Exercise aim -> Among the records that follow, find the line with "This screenshot has width=625, height=911." and the line with "Open the FOUNTAIN". Set down those lines and all lines between them exactly, without adding anything.

===== The records

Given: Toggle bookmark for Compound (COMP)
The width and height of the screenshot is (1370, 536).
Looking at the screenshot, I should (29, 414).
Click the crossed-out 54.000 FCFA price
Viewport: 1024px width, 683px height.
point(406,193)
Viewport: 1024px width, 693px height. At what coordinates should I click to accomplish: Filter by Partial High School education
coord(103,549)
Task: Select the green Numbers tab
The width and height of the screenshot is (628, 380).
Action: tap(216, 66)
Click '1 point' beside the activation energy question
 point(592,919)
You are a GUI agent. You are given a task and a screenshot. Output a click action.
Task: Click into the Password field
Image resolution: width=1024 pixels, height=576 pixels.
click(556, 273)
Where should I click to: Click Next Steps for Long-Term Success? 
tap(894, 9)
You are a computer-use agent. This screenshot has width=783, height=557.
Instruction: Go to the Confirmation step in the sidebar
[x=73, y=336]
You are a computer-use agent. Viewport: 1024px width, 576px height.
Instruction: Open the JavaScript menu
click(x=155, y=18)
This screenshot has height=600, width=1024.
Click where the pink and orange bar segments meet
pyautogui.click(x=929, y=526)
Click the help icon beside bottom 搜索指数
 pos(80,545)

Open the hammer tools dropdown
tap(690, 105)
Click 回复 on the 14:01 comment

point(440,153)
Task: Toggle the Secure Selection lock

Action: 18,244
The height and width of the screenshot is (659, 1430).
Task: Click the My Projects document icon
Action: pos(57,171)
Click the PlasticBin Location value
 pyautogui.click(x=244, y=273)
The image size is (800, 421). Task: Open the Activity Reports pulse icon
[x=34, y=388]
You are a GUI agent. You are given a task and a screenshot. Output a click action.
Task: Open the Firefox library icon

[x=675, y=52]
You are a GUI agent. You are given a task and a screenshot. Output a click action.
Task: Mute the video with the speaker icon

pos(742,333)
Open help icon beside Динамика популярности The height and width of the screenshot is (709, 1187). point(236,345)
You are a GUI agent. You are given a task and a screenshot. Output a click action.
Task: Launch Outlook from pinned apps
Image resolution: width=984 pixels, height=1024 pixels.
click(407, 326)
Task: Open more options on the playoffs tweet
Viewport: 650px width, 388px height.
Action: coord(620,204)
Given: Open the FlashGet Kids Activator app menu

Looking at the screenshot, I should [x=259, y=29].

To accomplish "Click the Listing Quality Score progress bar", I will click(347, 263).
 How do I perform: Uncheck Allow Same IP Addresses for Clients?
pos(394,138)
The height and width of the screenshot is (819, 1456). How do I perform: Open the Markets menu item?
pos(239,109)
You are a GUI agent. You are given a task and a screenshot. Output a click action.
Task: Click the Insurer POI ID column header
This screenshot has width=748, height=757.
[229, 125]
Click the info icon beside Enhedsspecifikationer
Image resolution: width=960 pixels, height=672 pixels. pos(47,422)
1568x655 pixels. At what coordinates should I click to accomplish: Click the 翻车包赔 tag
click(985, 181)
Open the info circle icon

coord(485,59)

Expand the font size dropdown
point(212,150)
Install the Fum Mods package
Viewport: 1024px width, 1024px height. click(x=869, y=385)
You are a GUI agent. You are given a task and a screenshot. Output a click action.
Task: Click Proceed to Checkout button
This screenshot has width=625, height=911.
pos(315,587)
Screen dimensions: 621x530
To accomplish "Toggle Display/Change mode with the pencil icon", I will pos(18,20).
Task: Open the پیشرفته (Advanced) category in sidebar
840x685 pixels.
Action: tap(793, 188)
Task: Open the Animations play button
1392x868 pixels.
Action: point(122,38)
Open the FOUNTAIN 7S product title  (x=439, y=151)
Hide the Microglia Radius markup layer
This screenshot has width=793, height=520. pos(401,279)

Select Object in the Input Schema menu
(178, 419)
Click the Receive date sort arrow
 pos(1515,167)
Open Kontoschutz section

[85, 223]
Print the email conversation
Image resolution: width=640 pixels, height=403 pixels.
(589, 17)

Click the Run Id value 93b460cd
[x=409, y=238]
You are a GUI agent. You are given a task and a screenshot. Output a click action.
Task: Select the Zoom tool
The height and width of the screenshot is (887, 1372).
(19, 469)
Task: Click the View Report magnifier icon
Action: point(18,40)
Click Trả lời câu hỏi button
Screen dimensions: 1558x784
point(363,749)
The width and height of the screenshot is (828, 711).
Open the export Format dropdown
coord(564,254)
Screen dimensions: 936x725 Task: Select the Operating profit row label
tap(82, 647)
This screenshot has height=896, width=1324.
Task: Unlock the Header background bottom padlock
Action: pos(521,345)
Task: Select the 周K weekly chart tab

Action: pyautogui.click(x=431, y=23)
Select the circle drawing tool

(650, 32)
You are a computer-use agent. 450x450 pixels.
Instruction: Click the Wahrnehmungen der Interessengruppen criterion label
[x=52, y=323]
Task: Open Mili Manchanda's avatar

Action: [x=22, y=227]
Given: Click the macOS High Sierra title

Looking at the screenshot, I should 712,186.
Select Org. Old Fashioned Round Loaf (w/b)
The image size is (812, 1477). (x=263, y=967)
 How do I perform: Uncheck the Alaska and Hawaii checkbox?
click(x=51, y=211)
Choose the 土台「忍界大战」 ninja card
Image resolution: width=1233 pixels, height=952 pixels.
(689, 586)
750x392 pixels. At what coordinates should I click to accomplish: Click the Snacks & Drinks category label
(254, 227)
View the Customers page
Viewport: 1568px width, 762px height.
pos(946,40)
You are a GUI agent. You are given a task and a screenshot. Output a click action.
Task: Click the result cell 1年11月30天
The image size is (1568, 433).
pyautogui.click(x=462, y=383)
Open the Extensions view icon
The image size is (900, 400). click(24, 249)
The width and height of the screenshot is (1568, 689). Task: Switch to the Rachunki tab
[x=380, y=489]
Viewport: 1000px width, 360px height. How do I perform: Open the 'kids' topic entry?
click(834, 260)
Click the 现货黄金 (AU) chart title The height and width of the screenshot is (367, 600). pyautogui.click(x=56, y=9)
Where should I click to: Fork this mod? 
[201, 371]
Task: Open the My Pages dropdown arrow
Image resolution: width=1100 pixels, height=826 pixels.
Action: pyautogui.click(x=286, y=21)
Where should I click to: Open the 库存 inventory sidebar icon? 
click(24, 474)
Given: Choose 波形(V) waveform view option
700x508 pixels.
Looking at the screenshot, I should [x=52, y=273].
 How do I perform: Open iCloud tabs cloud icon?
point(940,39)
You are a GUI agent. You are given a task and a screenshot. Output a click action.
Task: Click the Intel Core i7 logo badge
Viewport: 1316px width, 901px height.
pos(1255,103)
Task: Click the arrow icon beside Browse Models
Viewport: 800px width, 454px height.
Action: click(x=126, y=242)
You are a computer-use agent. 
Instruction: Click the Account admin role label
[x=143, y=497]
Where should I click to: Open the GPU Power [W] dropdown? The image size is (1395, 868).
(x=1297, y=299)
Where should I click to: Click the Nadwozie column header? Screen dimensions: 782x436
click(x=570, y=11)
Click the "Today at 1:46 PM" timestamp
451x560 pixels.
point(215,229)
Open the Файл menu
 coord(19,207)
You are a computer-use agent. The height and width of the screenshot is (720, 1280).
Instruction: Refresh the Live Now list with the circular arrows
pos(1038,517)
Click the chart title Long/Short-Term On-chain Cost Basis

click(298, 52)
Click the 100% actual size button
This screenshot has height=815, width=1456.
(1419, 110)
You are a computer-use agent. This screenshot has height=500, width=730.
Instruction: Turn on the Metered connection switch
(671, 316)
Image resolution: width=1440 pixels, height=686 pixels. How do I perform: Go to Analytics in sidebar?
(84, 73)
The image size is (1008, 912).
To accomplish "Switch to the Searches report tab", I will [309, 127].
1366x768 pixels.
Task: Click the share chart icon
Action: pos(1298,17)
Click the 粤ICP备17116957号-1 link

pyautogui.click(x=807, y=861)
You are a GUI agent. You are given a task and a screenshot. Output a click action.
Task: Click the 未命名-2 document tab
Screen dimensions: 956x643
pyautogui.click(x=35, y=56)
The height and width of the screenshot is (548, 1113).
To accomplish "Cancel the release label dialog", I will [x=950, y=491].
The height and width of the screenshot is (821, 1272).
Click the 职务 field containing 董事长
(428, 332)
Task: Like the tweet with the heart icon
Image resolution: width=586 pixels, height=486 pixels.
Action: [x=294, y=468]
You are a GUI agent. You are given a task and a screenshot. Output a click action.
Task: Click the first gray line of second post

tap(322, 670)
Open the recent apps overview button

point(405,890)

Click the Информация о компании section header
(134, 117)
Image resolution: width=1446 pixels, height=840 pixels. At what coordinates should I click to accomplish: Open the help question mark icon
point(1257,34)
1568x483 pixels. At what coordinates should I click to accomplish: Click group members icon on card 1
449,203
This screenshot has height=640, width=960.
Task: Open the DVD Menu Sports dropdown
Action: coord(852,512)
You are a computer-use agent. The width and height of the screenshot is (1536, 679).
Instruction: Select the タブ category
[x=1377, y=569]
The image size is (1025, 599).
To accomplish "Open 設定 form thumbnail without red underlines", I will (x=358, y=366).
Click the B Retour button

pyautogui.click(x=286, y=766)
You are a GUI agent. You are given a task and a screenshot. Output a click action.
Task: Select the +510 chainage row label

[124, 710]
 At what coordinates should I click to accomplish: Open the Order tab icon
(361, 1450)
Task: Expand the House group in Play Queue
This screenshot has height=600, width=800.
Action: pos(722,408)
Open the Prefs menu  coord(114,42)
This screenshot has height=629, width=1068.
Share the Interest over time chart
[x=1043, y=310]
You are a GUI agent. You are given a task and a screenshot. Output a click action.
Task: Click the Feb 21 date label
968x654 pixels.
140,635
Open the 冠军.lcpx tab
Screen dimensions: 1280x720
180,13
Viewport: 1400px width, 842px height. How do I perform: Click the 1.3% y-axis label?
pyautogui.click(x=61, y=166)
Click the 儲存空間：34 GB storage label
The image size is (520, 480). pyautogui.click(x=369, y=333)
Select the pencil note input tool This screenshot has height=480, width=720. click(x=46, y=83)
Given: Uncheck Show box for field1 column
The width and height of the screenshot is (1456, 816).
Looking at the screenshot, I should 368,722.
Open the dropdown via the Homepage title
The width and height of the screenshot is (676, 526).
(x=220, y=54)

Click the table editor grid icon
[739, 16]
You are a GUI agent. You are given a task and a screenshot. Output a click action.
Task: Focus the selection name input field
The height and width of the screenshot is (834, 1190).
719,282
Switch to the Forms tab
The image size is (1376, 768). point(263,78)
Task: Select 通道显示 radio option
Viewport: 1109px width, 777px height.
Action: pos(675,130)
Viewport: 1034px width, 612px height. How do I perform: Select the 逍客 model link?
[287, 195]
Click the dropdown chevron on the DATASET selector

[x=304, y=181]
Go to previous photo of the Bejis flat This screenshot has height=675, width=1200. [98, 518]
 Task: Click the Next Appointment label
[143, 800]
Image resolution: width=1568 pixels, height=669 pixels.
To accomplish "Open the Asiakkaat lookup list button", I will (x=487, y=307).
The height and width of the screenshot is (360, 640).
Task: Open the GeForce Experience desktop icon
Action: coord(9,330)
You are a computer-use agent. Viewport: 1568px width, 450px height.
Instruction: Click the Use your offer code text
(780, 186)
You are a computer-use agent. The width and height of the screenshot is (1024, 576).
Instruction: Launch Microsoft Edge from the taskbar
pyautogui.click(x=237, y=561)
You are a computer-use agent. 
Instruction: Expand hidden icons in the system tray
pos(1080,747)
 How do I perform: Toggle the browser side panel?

==========

Result of this exercise ->
This screenshot has width=625, height=911.
pos(315,587)
Screen dimensions: 621x530
To accomplish "Toggle Display/Change mode with the pencil icon", I will pos(18,20).
Task: Open the پیشرفته (Advanced) category in sidebar
840x685 pixels.
Action: tap(793, 188)
Task: Open the Animations play button
1392x868 pixels.
Action: point(122,38)
Open the FOUNTAIN 7S product title  (x=439, y=151)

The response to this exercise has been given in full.